Capital gains taxes are based solely upon the amount of the profit and are applied at a flat rate, so indexing for inflation is not relevant. Besides, inflation not only drives up the price of gasoline and Cheerios, it also drives up the price of stocks for the same reason as anything else -- more money chasing the same number of goods. So since profits are ALREADY protected from inflation, why should we "protect" investors from its tax consequences?

Facts are indeed stubborn things, and you really ought to acquaint yourself with some.

Re: I Suggest You Talk To A Few Capitalists
by Sakura

The only misconception in your argument seems to be that you believe the fed controls the cost of capital. They do not. They do control the interest rate, but that is not the same thing.

If the fed sets its interest rate below the market-driven cost of capital, it floods the market with little peices of green paper and causes inflation.
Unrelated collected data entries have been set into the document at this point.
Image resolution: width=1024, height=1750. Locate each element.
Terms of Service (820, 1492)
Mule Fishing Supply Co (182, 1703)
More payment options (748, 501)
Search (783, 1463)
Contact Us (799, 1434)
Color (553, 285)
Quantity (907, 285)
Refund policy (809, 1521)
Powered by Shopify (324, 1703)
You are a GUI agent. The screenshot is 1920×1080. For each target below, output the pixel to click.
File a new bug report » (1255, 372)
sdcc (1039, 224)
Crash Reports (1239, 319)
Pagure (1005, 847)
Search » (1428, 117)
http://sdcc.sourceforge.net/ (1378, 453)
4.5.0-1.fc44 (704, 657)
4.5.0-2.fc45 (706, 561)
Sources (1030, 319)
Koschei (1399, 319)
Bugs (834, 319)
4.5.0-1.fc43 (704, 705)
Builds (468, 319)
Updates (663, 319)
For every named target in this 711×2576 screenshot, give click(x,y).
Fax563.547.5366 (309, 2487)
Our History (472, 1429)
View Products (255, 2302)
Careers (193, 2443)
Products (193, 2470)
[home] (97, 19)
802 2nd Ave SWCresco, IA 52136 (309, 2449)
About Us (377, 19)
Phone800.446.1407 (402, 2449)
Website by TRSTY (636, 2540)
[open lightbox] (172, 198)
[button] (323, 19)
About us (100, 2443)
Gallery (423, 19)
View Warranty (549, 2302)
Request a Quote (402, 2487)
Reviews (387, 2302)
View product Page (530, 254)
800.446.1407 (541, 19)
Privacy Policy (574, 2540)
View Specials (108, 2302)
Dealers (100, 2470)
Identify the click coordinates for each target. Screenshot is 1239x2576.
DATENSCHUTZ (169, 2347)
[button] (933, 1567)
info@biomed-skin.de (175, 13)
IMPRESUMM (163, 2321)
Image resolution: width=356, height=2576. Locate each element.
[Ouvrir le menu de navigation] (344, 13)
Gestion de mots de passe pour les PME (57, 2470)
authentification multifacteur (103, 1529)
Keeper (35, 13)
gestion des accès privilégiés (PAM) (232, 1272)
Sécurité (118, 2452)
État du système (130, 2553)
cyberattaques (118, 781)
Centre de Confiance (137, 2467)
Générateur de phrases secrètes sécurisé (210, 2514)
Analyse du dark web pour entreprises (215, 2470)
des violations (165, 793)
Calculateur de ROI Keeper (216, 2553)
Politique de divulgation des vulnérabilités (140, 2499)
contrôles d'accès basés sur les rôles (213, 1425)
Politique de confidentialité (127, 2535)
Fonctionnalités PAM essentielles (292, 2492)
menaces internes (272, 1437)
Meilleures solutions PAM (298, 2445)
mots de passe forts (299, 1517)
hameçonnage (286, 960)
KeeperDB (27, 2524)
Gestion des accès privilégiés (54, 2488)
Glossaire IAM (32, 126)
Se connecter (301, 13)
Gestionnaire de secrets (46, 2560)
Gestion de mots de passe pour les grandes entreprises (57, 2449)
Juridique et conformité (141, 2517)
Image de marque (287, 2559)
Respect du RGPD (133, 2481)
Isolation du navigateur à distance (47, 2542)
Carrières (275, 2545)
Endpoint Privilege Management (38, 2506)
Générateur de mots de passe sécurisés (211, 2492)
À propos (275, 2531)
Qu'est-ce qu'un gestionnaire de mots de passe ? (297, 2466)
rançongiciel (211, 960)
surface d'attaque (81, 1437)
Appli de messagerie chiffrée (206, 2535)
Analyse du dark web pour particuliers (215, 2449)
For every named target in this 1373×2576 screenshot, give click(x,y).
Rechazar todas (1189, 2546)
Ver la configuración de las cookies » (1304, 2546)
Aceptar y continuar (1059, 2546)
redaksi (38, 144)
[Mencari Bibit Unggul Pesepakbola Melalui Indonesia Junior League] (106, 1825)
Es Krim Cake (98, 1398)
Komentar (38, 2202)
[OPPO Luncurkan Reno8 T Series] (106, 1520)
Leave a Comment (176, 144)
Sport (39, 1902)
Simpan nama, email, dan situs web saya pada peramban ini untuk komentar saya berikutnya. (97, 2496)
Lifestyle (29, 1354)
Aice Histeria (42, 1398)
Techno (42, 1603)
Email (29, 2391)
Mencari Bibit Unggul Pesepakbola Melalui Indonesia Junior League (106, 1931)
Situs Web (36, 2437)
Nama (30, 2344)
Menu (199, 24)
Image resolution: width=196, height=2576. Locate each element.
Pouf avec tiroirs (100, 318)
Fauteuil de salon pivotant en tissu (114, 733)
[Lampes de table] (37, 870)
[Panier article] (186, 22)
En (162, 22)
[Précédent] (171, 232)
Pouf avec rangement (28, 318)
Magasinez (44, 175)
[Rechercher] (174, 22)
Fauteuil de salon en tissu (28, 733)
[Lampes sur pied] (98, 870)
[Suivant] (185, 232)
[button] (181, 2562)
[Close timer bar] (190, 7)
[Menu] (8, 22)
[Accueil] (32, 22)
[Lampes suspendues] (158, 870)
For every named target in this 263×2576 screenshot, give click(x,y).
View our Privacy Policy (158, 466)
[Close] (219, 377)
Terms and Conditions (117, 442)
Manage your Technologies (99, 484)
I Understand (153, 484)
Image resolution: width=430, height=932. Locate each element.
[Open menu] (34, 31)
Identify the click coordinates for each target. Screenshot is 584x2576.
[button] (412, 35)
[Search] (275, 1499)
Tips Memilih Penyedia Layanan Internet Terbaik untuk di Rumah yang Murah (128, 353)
We have been doing this for years, and now that the Chinese and Japanese have quit being so kind enough to soak up all our paper garbage, it is coming back to us in a hurry.

Re: The Myth Of Reagan's Tax Cuts
by Sakura

I agree. Clinton did not cause the boom and he did not cause the bust. As I have said repeatedly, the government does not control the market?

You blame the current deficit on the tax cuts. That is wrong. It is part tax cuts, part the war, part increased domestic spending (education, Rx drugs), part growth in the entitlements. Everyone gets blame for that.

The vast majority of people collecting SS now are taking out far more than they put in, as they were paying at least in part before the early eighties, when the taxes were raised significantly. They are getting more than their fair share and deserve to take a hit in order to be part of the solution. Additionally, that generation of voters is as responsible as any for our current deficit, so again they deserve to be part of the solution for once. My 10-10 plan offers no comprimises. If you want to cut SS by less than 10%, you got to cut something else even more or raise taxes more....and given SS's size, you are talking about big extra cuts or tax increases.

Re: The Myth Of Reagan's Tax Cuts
by Puller58
"Trickle Down Economics" versus "Voodoo Economics." The WSJ did major cheerleading for Reagan's tax cut mumbo jumbo. Ever since then, the GOP has perpetuated the nonsense and Democrats have been too chastened by the 1994 mid terms to say anything. Fixing this problem is beyond our political systems current status.